EXERCISE AIM
Decide whether each statement agrees with the excerpt below on the intoxication exclusion, answering yes or no and quoting the deciding words of the excerpt. 1. Ford Motor Company gave Mr. Schornhorst written or electronic notice of the amendment. 2. Plaintiff presents evidence that the Defendants discussed adopting the Rider as early as September 2005. 3. The SPD provided to Mr. Schornhorst referred to an exclusion for alcohol-related automobile accidents.

SELECTED EXCERPT
The parties do not dispute that at all relevant times, from the effective date of the Policy until the accident, the SPD provided to Mr. Schornhorst did not contain a reference to any type of exclusion for alcohol-related automobile accidents. Similarly, the parties concede that neither Ford Motor Company nor Mutual of Omaha provided Mr. Schornhorst with written or electronic notice of the amendment. Finally, although Plaintiff presents evidence indicating that the Defendants discussed adopting the Rider as early as September 2005 and received approval to incorporate it into the Plan as early as January 2006, no notice of the amendment or of its planned adoption was ever given to Plan participants. Neither Ford Motor Company nor Mutual of Omaha provided the decedent an SPD that reflected an intoxication exclusion or any other form of notice of the change in coverage, in violation of the foregoing statutory scheme. The Rider clearly constitutes a circumstance which may result in denial or loss of benefits, see 29 C.F.R. § 2520.102-3(1).

MATERIAL PROVIDED
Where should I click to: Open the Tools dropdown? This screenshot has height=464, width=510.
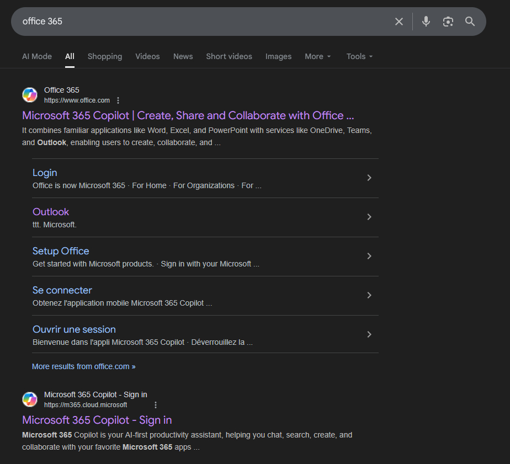click(359, 56)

ANSWER TO THE PROBLEM
1. No: "neither Ford Motor Company nor Mutual of Omaha provided Mr. Schornhorst with written or electronic notice of the amendment"
2. Yes: "Plaintiff presents evidence indicating that the Defendants discussed adopting the Rider as early as September 2005"
3. No: "the SPD provided to Mr. Schornhorst did not contain a reference to any type of exclusion for alcohol-related automobile accidents"